On 12/02/2013 12:16 PM, Susanne Oberhauser-Hirschoff wrote:
Robert Schweikert <rjschwei(a)suse.com> writes:
2.) The staging approach
I can only speak from experience and thus this might sound a little
lame, sorry. I have seen two implementations of the staging model in
action at companies that produce large software suites. In both cases
I consider the approach as a failure.
The problem in both cases is that the number of staging
trees/branches/projects has an ever increasing slope, thus consuming
ever more manpower to manage the ever increasing number of staging
While the original problem of "how do we deal with unknown
adverse interactions between updates" remains unresolved. The
"solution" to this problem taken in one case was to have intermediate
staging trees where "known risky updates" were tested together. Yes,
staging trees upon staging trees. But this only solves the problem
superficially as the target tree will move ahead and thus the staging
tree by definition is always out of date. Unless the target tree is
frozen until a particular staging tree is merged. Anyway it is a maze
that requires potentially a lot of people.
The other problem with the staging model is that the "potentially
risky interactions" knowledge is an implicit set of interactions that
the staging tree managers happen to know. This is not expressed
anywhere and thus makes it difficult for other people to learn. We
have this problem today and from my point of view this will not be
resolved with more staging trees.
The staging model will not catch adverse interactions reliably. The
reason is that by definition the staging tree is always out of date,
unless the target tree is frozen and after one staging tree is
accepted all other staging trees get rebuilt. This is not conducive to
What I like in your little umm rant ;) is the notion of *interactions*
that need to be tested.
Not ranting, not even a little bit or with a wink. All I am going to be
ale to bring to the table are the experiences I have had in the past
with the "staging model". I will not have time to help with the
implementation and it is unlikely that I will have the time to volunteer
to chaperone a staging branch if the decision should be made to go that
route. Ultimately those willing to do the work and those willing to be
chaperones decide. I will not complain about the decision as I am not
going to be able to do the work.
The staging model has fundamental design problems and one can implement
processes and procedures to alleviate the impact of those fundamental
design issues. Only time will tell if this is ultimately sufficient if
we continue to experience the growth we have seen.
What I'd like to see in this whole discussion in addition is 'cadenced
flow' and 'integration decision'.
Cadence becomes a big deal and coordination of stage projects and their
order of merge into factory also becomes a big deal.
When you add these, the resulting staged flow will actually get both bug
fixes and package or subsystem upgrades available fast and in stable
quality, continously (bold claim) here's how:
Well we can argue about the fast part ;)
Let's assume there is some code stable base, call it Factory.
The goal is to get updates in there, reliably, regularly, to get it to
the next level of being a stable code base.
For "leaf packages" that is simple: build the package, test it's
functionality, then release it.
Well, I do not think it is that simple.
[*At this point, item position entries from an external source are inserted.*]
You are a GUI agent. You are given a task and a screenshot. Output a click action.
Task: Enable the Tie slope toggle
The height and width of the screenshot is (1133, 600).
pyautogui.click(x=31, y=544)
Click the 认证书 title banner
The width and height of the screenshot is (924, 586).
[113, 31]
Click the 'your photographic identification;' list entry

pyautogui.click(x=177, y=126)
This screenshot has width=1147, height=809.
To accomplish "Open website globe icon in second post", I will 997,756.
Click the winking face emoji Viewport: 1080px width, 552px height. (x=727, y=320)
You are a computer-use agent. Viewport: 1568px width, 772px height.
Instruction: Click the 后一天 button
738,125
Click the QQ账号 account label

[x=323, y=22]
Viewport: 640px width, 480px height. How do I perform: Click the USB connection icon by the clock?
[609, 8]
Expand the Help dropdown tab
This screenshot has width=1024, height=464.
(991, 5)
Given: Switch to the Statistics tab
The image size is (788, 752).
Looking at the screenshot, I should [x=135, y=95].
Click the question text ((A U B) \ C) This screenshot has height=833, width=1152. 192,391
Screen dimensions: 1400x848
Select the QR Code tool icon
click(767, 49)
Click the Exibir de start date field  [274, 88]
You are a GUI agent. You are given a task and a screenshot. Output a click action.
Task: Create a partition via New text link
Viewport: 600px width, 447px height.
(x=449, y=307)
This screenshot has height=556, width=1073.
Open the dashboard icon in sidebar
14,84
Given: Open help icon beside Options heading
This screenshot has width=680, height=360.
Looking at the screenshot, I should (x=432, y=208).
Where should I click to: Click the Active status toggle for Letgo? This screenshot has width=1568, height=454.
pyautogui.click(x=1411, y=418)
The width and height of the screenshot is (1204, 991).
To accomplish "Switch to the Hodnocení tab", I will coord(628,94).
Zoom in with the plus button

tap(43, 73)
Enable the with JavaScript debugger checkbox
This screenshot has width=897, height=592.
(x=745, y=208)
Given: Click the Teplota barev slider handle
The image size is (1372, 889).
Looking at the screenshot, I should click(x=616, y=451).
One could argue that Perl is a
leaf package. But we have perl-bootloader and thus and update to Perl
could break perl-bootloader which in turn would be a bad thing with
pretty far reaching effects. Father, perl-bootloader does not stand unto
it's own, it uses Perl modules that should definitely be considered as
A similar argument can be made for KIWI, which depends on a lot of leaf
packages but, KIWI is very important to create our ISO images. Thus, the
line for leaf packages is blurry at best.
For for lack of a better word "intermediate packages" (say libpng), you
start like above, testing the functionality, until from that perspective
it's good to release. But then you also need to get it integrated with
"the rest of the world", (maybe 50-100 packages for libpng, 44 on my
Then there is these "multi-scope packages", like NetworkManager or the
bluetooth stack, which affect several whole integration scopes, desktops
in this case. they have interactions in two stages (first the desktop,
then all other desktops).
There is the "transversal packages", affecting almost everything, like
And then there is packages affecting few other packages that nonetheless
have a lot of interactions that need to be tested (kernel, xorg, ...)
Now supposed there is a cascade of staging projects, which potentially
'release', say, every week or every other week (that's the
They build a tree structure, something like this:
\u o \l \l
\t o \i \e
\o l \b \a
gcc \- s \s \f
/ \x r/
K/\G \d e/
D/ \N \e k
The number of nodes from the root (Factory) to a branch corresponds to
the interactions that need to be tested for what goes into that branch.
This gives growing rings of scope for interaction testing and
integration succes. Successfull build and automatic tests are
necessary, sometimes even sufficient for interaction test and
integration success. They propagate automatically, to give a
'tentative' next build. That, however, does not affect the 'last known
good' build --- that last known good state remains available, too.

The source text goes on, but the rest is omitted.